• **GIVEN TASK**:
Please rewrite the data below, changing "Instruction" to "Command" wherever it occurs and leaving everything else the same.

• **RECORDS FOR THE TASK**:
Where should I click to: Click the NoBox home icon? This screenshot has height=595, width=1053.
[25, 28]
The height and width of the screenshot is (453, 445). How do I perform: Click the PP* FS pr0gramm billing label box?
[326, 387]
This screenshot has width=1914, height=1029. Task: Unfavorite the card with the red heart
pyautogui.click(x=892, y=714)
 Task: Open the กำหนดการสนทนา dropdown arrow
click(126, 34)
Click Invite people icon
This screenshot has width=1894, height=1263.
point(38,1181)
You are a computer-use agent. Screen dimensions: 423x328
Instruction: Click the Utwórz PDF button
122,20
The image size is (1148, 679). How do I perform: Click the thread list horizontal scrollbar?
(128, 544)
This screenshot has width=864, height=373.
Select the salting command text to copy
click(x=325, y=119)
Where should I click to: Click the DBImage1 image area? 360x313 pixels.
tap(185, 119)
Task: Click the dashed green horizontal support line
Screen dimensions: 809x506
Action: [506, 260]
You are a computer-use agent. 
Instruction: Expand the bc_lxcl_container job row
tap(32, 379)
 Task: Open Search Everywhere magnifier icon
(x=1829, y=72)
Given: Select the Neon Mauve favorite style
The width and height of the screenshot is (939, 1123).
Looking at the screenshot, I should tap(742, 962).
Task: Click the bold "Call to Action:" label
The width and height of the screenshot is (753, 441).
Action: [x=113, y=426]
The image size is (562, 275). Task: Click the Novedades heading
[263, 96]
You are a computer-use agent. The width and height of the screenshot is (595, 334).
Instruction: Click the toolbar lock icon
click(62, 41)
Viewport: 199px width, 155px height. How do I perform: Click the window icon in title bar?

• **RESULT OF THIS EXERCISE**:
Where should I click to: Click the NoBox home icon? This screenshot has height=595, width=1053.
[25, 28]
The height and width of the screenshot is (453, 445). How do I perform: Click the PP* FS pr0gramm billing label box?
[326, 387]
This screenshot has width=1914, height=1029. Task: Unfavorite the card with the red heart
pyautogui.click(x=892, y=714)
 Task: Open the กำหนดการสนทนา dropdown arrow
click(126, 34)
Click Invite people icon
This screenshot has width=1894, height=1263.
point(38,1181)
You are a computer-use agent. Screen dimensions: 423x328
Command: Click the Utwórz PDF button
122,20
The image size is (1148, 679). How do I perform: Click the thread list horizontal scrollbar?
(128, 544)
This screenshot has width=864, height=373.
Select the salting command text to copy
click(x=325, y=119)
Where should I click to: Click the DBImage1 image area? 360x313 pixels.
tap(185, 119)
Task: Click the dashed green horizontal support line
Screen dimensions: 809x506
Action: [506, 260]
You are a computer-use agent. 
Command: Expand the bc_lxcl_container job row
tap(32, 379)
 Task: Open Search Everywhere magnifier icon
(x=1829, y=72)
Given: Select the Neon Mauve favorite style
The width and height of the screenshot is (939, 1123).
Looking at the screenshot, I should tap(742, 962).
Task: Click the bold "Call to Action:" label
The width and height of the screenshot is (753, 441).
Action: [x=113, y=426]
The image size is (562, 275). Task: Click the Novedades heading
[263, 96]
You are a computer-use agent. The width and height of the screenshot is (595, 334).
Command: Click the toolbar lock icon
click(62, 41)
Viewport: 199px width, 155px height. How do I perform: Click the window icon in title bar?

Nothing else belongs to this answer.